There was only one incidence of actual hitting after another child pushed him. The other times he has been spoken to it was due to him and 2 other boys (always the same 2) that were wrestling. They don't know who starts this game but at this school they don't allow that kind of play, which is fine. They just spoke to them all about not playing rough games. The reason the teacher in charge of kindy spoke to them was because thy has been warned. This game has been happening during lunch. In class they do get silly but she is keeping an eye on it and separates them if needed.
So there you go. Not as bad as I thought. We will continue to talk about not playing rough games. I did learn that I rely onto much tv so that is changing.
Last edited by Ayla2010; 02-12-2013 at 12:38 AM.
Primal yes me too, but I am getting much better with it.
Peaceful parents, happy kids by Dr Markham has helped. She also has a website called aha parenting.
I also spoke to the canteen as they had a home made food menu. Nothing 100% primal but homemade sounded promising, yes they make it with fake chicken products I can handle letting him have the odd piece of cake for a child's birthday or a piece o bread at a sausage sizzle but can't buy fake chicken. Oh well he hasn't asked I just considered it as something I might do sometimes.

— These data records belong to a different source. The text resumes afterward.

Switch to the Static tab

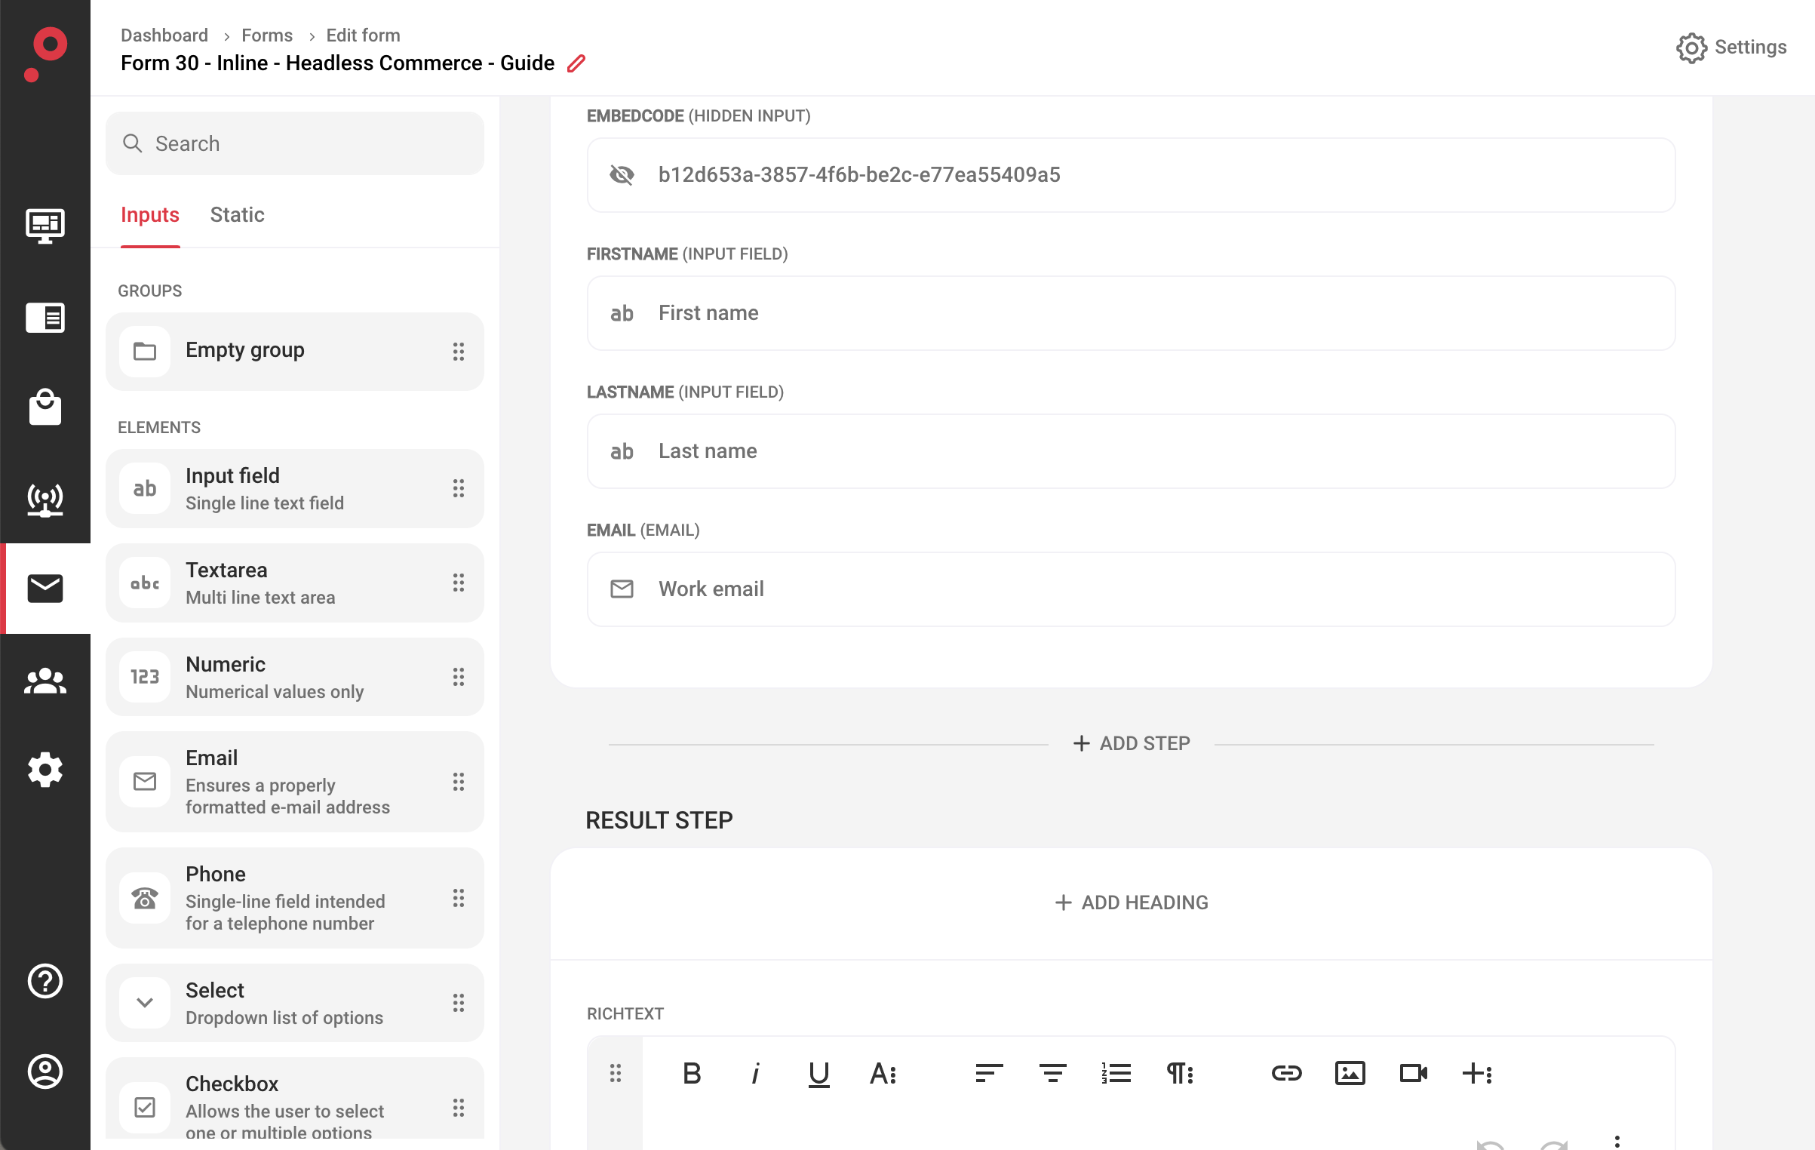pyautogui.click(x=237, y=214)
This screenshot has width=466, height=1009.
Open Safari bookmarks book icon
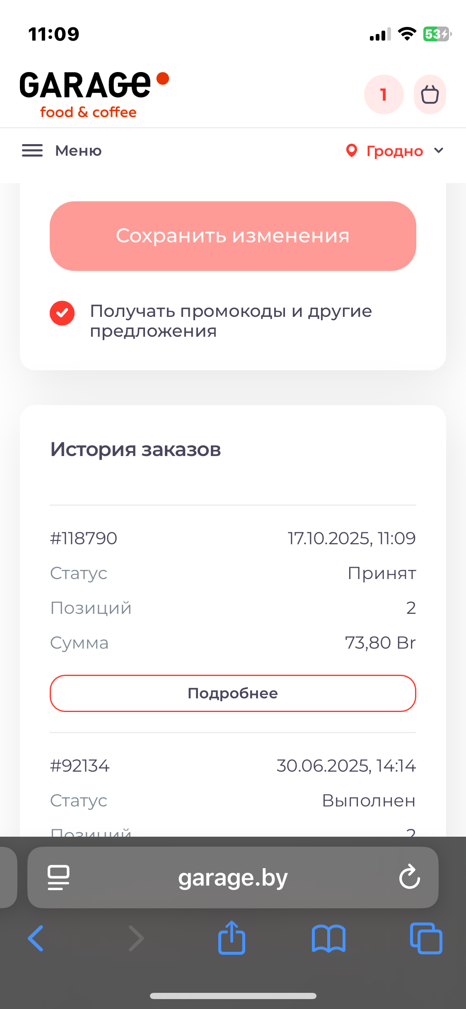click(x=328, y=939)
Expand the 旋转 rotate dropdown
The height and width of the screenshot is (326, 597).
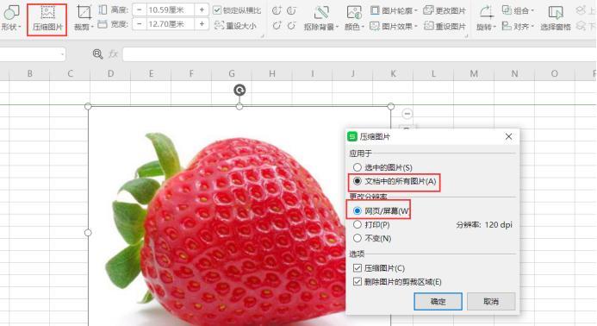[x=486, y=18]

Ayla, my take, as a former teacher and parent of 3, on your son's issues at school and the teacher's "lack of detail" is that the teacher knows that many "out of the ordinary" behaviors happen with new beginnings. She is letting you know about the hitting because it is a behavior that can not be tolerated in a classroom/school setting. Her lack of details might be because she believes/hopes this behavior, by all involved, will resolve itself with time, becoming familiar with the classroom settings/other children, gentle reminders to "keep hands to self and in class consequences.
It is the first week of school and I am confident the teacher is letting the kids know what the classroom and school rules are. She is also, most likely, easing these young children into the consequences for not following the rules.
I also believe that your son, not having major hitting issues in the past, can and will learn new ways of dealing with the other new kids and their issues with hitting. Especially as they all move from being strangers to becoming classmates and friends.
As a parent, especially when we first send our children off to school, it is hard to hear about "inappropriate behavior/choices". However, it can be a good time to start an important life lesson. That lesson is that all choices have consequences. And while we can decide on the choice, the consequence that comes from the choice can be out of our control.
If things do not settle down in the next few days to a week I suggest 2 things:
1. Go in and observe the class, especially if there is a definite time when hitting seems to happen.
2. Meet with the teacher and work out a plan you both can be comfortable with to deal with the issue.
As to the notes by the teacher I think time is needed for your son and the other the kids to get used to the routine and all that school entails. If the hitting continues then you can have "notification of incidents" as part of the agreed to plan of action. You can also involve your son in getting those notifications.
Does this teacher have a meet the teacher night/meeting for the parents where she discusses her program, expectations, etc.?
I replied above about the discussion with the teacher
One actual hitting incident, but I think you are right though about no explaining, it makes sense
Oh and she did say at this age group it is very normal for them not to be able to fully explain things that have happened. I was hoping this was the case, so I feel better about that now.
This is the second night of no TV, and they have not even asked for it.
Wait, the school doesn't allow the kids to play rough? I don't mean fight, but wrestle etc? That is kind of sad. I know growing up we played all kinds of rough games at school. It was great.
Edit: and I am not looking for justification or explanation nor am I saying it is wrong/right/whatever. I just think it a bit sad.
Last edited by canio6; 02-12-2013 at 05:19 AM.
No TV made an enormous difference in my childrens' behavior. The first day or two was hard for them, but now they are so immersed in their playing, reading, jumping, creating and building every day that they rarely even ask for TV. Does your son eat primally? Taking wheat out of my daughter's diet + no TV was the miracle behavior changer I had been hoping for! Best of luck to you!
But that's what small children understand. They don't understand the complexities of social behavior. Something's either wrong, or it's not. If I do this, there's a consequence. If I don't, there isn't.